Remember to keep checking back for more details on the Family Recipe Cookbook soon to be ready for you all.
Steak and Gravy:
1 1/2 cups, plus 2 tablespoons all-purpose flour
1/2 teaspoon freshly ground black pepper
8 (4-ounce) tenderized beef round steak (have butcher run them through cubing machine)
1 teaspoon House Seasoning, recipe follows
1 teaspoon seasoning salt
2 cups buttermilk
2/3 cup vegetable oil
1 1/2 teaspoons salt
1 quart whole milk
1/2 teaspoon monosodium glutamate (recommended: Ac'cent),
optional
1 bunch green onions, or 1 medium yellow onion, sliced
Basic Biscuits:
1 package yeast
1/2 cup lukewarm water
5 cups all-purpose flour
1 teaspoon baking soda
1/2 teaspoon salt
1 tablespoon baking powder
2 tablespoons sugar
3/4 cup solid shortening (recommended: Crisco)
2 cups buttermilk
Steak and Gravy:
Combine 1 1/2 cups flour and 1/4 teaspoon of pepper in a small bowl.

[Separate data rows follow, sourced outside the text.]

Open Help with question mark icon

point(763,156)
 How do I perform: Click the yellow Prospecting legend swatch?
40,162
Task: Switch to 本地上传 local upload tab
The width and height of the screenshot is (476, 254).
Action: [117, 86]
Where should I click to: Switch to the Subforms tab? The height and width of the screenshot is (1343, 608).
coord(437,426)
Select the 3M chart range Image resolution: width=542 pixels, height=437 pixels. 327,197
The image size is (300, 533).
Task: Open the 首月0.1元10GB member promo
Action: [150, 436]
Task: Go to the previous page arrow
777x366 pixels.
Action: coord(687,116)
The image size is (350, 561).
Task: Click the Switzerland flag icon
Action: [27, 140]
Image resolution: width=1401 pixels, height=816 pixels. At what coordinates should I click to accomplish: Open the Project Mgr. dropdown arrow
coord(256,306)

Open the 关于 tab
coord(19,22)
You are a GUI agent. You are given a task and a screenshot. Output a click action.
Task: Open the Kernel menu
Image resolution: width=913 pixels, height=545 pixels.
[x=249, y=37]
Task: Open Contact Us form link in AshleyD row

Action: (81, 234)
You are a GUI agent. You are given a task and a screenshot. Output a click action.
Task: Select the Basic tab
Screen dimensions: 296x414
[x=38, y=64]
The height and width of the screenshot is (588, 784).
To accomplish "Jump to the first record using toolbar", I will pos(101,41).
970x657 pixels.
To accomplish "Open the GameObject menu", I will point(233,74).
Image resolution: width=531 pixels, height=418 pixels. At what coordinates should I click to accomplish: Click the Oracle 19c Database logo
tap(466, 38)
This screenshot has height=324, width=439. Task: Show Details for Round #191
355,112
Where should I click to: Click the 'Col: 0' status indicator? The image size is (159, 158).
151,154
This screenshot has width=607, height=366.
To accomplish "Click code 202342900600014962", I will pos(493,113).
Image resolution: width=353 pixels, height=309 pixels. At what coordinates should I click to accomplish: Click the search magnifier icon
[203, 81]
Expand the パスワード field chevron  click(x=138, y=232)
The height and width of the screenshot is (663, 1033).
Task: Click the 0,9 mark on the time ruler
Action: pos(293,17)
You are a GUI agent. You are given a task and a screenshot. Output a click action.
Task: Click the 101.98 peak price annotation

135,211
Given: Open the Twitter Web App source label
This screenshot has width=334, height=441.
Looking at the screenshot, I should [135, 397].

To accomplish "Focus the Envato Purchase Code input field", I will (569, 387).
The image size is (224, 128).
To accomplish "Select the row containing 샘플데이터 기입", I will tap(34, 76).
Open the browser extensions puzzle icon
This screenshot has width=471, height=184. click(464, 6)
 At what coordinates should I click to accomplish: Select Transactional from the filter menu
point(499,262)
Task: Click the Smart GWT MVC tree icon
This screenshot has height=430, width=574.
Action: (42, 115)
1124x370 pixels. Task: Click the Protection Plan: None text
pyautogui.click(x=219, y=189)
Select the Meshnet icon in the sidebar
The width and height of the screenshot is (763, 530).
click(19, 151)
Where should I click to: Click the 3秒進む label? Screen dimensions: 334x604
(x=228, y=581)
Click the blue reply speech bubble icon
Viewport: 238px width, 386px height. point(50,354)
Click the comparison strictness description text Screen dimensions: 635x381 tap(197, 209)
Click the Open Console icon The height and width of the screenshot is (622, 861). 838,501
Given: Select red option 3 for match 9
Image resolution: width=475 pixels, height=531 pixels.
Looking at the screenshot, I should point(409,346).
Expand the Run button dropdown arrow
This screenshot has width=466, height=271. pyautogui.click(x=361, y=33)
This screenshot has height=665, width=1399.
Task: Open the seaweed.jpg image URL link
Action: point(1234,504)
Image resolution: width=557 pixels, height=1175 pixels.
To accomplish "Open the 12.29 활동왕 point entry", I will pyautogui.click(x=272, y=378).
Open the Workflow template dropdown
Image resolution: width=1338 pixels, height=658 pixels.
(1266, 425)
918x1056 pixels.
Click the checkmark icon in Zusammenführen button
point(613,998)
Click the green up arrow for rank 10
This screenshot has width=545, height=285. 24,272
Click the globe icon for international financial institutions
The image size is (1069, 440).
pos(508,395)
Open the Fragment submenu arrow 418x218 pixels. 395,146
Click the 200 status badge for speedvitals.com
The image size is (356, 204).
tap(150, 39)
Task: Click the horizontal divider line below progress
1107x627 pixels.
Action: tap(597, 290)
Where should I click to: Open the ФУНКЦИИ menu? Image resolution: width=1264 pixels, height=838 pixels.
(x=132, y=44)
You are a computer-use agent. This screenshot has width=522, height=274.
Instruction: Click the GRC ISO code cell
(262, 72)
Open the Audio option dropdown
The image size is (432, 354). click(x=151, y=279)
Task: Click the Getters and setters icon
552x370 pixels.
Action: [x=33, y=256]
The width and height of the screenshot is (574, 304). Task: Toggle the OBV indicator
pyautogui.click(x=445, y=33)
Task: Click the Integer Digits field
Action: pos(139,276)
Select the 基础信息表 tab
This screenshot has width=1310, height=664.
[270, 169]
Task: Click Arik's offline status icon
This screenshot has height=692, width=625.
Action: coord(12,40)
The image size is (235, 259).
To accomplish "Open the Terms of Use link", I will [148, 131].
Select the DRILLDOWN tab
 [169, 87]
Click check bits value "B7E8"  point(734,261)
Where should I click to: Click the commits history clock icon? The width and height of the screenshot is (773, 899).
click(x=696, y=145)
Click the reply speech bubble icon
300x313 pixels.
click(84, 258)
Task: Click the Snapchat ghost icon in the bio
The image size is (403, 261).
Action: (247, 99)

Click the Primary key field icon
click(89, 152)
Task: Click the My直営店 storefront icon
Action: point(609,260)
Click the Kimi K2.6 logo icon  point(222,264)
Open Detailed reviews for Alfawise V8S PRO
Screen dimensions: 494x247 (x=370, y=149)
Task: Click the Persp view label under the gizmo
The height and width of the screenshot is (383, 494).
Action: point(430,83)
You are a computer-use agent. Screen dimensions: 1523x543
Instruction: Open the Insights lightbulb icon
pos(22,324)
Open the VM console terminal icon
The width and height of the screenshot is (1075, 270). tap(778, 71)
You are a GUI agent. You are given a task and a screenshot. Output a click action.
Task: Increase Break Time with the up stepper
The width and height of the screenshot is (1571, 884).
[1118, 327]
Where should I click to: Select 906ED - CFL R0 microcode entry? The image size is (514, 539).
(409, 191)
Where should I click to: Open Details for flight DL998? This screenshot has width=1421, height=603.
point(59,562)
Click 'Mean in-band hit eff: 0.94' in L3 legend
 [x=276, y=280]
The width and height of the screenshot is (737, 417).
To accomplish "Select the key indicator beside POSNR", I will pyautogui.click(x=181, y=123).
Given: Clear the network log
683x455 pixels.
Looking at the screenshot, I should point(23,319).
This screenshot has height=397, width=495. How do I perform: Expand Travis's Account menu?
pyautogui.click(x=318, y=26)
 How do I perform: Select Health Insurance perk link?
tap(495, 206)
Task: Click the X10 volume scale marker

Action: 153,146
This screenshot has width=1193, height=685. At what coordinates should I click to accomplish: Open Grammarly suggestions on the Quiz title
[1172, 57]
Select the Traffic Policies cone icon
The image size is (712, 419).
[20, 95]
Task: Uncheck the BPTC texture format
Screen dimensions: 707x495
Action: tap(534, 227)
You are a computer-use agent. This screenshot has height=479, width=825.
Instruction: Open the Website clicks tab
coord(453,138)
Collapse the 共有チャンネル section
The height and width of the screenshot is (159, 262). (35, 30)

Sprinkle 1 side of the meat with the House Seasoning and the other side with the seasoning salt, and then dredge the meat in buttermilk and then flour. Heat 1/2 cup oil in a heavy skillet over medium-high heat. Add 2 or 4 of the steaks to the hot oil and fry until browned, about 5 to 6 minutes per side. Remove each steak to a paper towel-lined plate to drain. Repeat with the remaining steaks, adding up to 1/4 cup more oil, as needed.
Make the gravy by adding the 2 tablespoons remaining flour to the pan drippings, scraping the bottom with a wooden spoon. Stir in the remaining 1/4 teaspoon pepper, and the salt. Reduce the heat to medium and cook, stirring frequently, until the flour is medium brown and the mixture is bubbly. Slowly add the whole milk and the Ac'cent, if using stirring constantly. Return the steaks to the skillet and bring to a boil over medium-high heat. Reduce the heat to low, and place the onions on top of the steaks. Cover the pan, and let simmer for 30 minutes.
Biscuits:
Preheat oven to 400 degrees F. Dissolve yeast in warm water; set aside. Mix dry ingredients together. Cut in shortening. Add yeast and buttermilk and mix well. Turn dough onto lightly floured surface and roll out to desired thickness. Cut with small biscuit cutter and place on greased baking sheet. Bake for 12 minutes or until golden brown.
Split biscuits in half and top with country fried steak and drizzle with gravy.
Chef Chatos Seasoning:
1 cup salt
1/4 cup black pepper
1/4 cup garlic powder
Mix ingredients together and store in an airtight container for up to 6 months.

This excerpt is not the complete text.